*Written on March 31, 2017

On the plane ride from Ecuador to India, I asked the Lord to break me. I prayed that He would break me in every way possible.

Well my friends, that was a very big prayer to pray.

I am currently sitting on my 1st of 4 flights headed to Lusaka, Zambia. We have the ministry set up, we have prepared to get the visa, our bags all weighed under 24 kg. It looks like we are all ready to go. And in most ways, we are. But I find myself sitting here in complete awe and totally speechless of what just happened the last 3 months. I find myself in utter shock of how God answered my prayer.

When I asked the Lord to break me, I had 4 ways in mind: physically, emotionally, spiritually, and breaking my heart for what breaks His. Here is a little bit about how He did each one.

Physically: There were 3 main times when He broke me physically. The first was when I went to the hospital in January for chest pain. While there, I felt very exposed and vulnerable to everything. Through feeling this way, I had to learn how to focus my thoughts on others and pray for the people who needed it more than I did. February I got dysentery, worst pain I have every felt. Through having dysentery, I learned what it was like to completely surrender and crawl up into the Father’s arms to find comfort. The beginning of March, I got a concussion. My very first one. Through this, I had to learn and put into practice 2 Corinthians 12:9-10.
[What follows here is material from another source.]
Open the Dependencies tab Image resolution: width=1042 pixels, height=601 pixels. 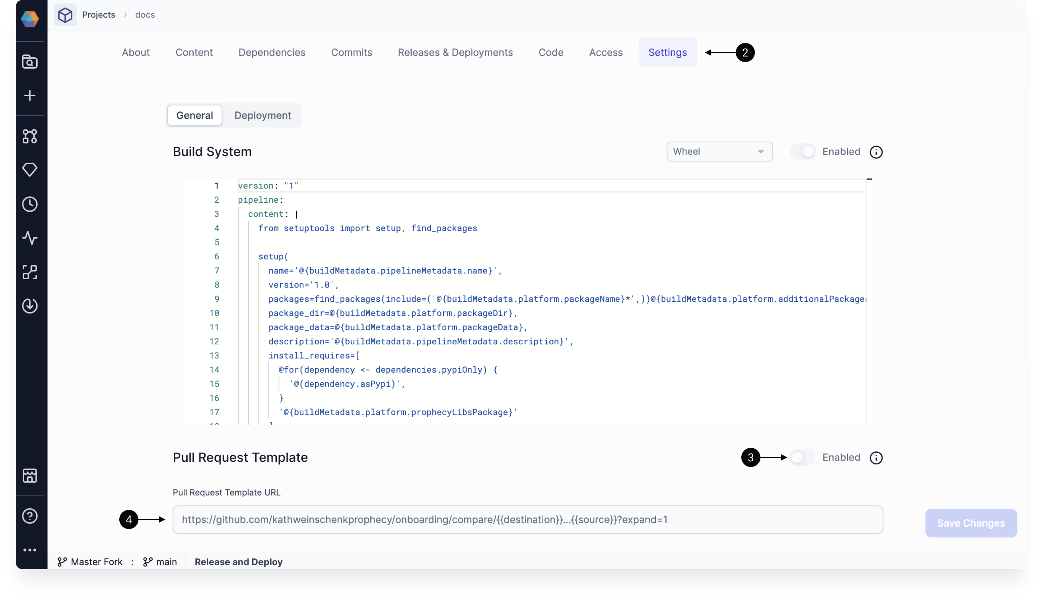point(272,52)
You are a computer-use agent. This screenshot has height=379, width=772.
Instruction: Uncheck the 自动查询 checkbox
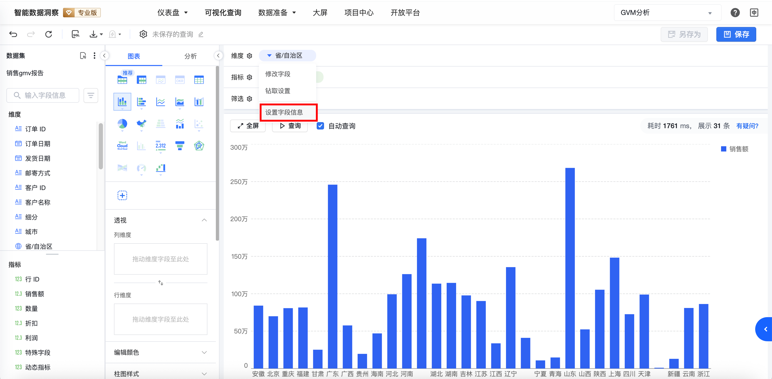coord(320,126)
Emotionally: Going into India, I realized that I had numbed my emotions to what was going on around me. I didn’t allow myself to feel certain things but I also realized that I let my emotions run me when it came to other things. Throughout India, I have tried to find a balance of feeling, but not over-feeling. This is still something I am working on hard but just the last 2 weeks have felt like I am finding that balance.

Spiritually: God and I have worked through a lot this country. I have struggled with not hearing His voice, trusting His goodness, and knowing that He sees me. When I felt like I wasn’t hearing His voice, He taught me how to find Him in ways I wasn’t used to of comfortable with. I took up painting and I am finding myself seeing and hearing God through that. There were many times in India when I didn’t think God was good. I wallowed in negativity and refused to see His goodness. I learned however, that God is not a feeling that I have, He is a reality. I learned that He is showing me His goodness and promises in little ways throughout my day and I have to trust in His faithfulness. I also learned that God created Kylee and He knows my name. He will never forget it, He will never call me Kaylee, and He adores me.

Breaking my heart for what breaks His: We taught at many different schools these 3 months. Driving to school one days, it clicked in my head about where I was and the fact that these beautiful people don’t know the one who created and is waiting with His arms open wide for them to come running. It gave me a passion and a drive to tell them how special they are. It broke my heart to feel a love that they don’t yet know.

When people think of the word broken, they think of something bad or something that needs fixing. Looking back on the last 3 months, I see 3 of the hardest yet most beautiful months of my life. I see 3 months where I grew tremendously and got to see teammates fall in love with a place. I got to meet kids and people whom I will remember forever. I got to see and experience God in radical ways.

So let’s all raise a glass (or a cup of milk tea) to God and to India.